Does selection for stress resistance lower metabolic rate?

Ecology, April, 1997 by Minou Djawdan, Michael R. Rose, Timothy J. Bradley

INTRODUCTION

Environments frequently undergo fluctuations that can place organisms under stress. Such conditions include exposure to toxins, disease, and adverse environmental conditions such as drought or cold. Even the actions of the organism itself, such as migration, reproduction, or hatching, can expose it to stress. Stress is thus a ubiquitous hazard, one that has recently come into greater prominence as an area of research (e.g., Hoffmann and Parsons 1991).

The phenomenon of stress is viewed somewhat differently in different ecological specializations. For evolutionary ecologists, stress is important because it influences the survival of organisms and thus helps determine fitness. Indeed, stress has been defined by Koehn and Bayne (1989) as "any environmental change that acts to reduce the fitness of an organism." Similarly, the differential survival of organisms in various habitats can influence the geographical range of a species, which is of interest to biogeographers. Physiological ecologists have been interested in determining the specific physiological mechanisms used by organisms to resist stress. A considerable literature in physiological ecology has arisen concerning both the specific mechanisms used for resisting stress and the differentiation of stress resistant mechanisms across the geographical range of a species. Examples include differential amino acid concentration during osmotic stress in the copepod Tigriopus californicus (Burton et al. 1979) and differences in desiccation resistance across a broad geographic range in Australian populations of Drosophila melanogaster and D. simulans (Parsons 1970, McKenzie and Parsons 1974).

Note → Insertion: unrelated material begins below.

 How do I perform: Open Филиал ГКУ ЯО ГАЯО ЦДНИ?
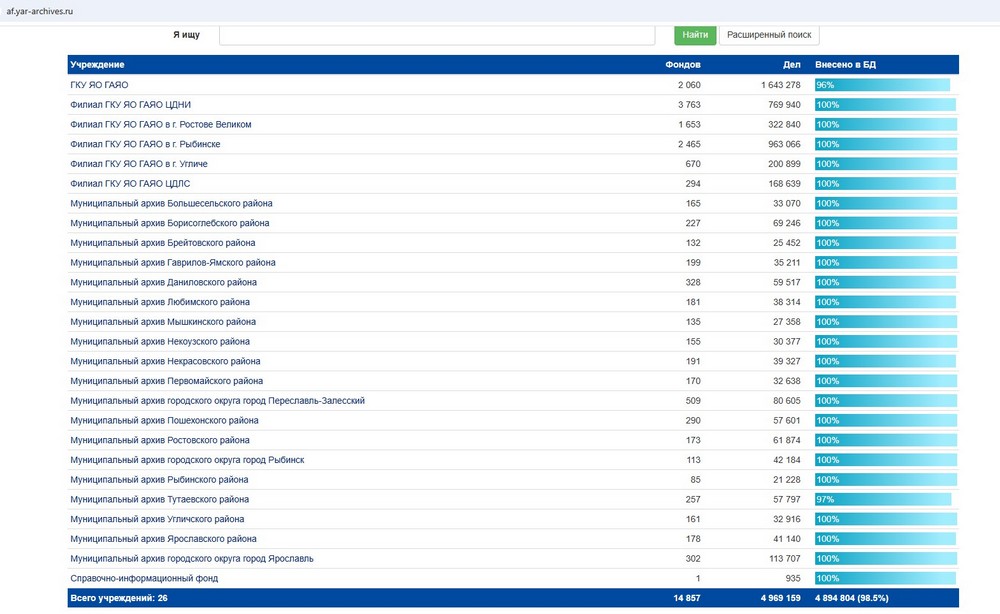130,105
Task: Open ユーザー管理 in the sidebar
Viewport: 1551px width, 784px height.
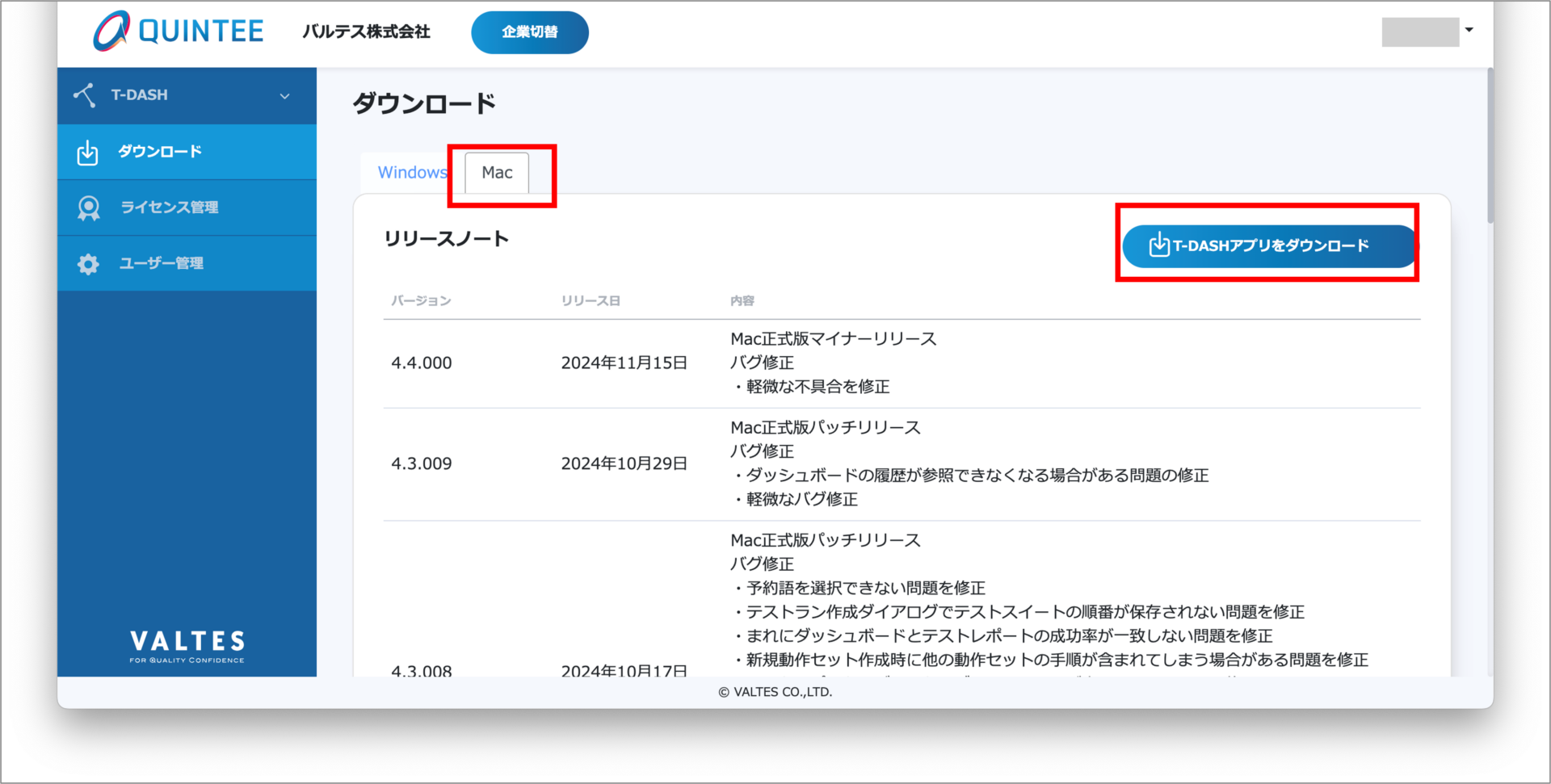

Important recent developments in the study of stress have involved laboratory selection for increased stress resistance (Hoffmann and Parsons 1989b, Bennett et al. 1990, Rose et al. 1992). It has proven relatively easy to select populations for increased resistance to a variety of stresses, e.g., desiccation, starvation, and extreme temperatures. This success has led to a search for the mechanistic basis of stress resistance, particularly in Drosophila (e.g., Service 1987, Hoffmann and Parsons 1989a, b).

One proposed mechanism of stress resistance involves reduction in metabolic rate (Hoffmann and Parsons 1989a). The advantages of a reduction in metabolic rate are clear in organisms that exhibit hibernation or torpor, or in plants that are deciduous in response to drought or periods of cold (reviewed in Hoffmann and Parsons 1991). Reductions in metabolic rate may be of advantage under other circumstances as well, however, particularly in marginal habitats where food, energy, or water resources may be limiting. The hypothesis that a population's resistance to stress is correlated with a lower metabolic rate and that such resistance may be of ecological significance has been tested in many different types of organisms (McNab and Morrison 1963, Hinds and MacMillen 1985, Diehl et al. 1986, McNab 1986, Lighton and Bartholomew 1988).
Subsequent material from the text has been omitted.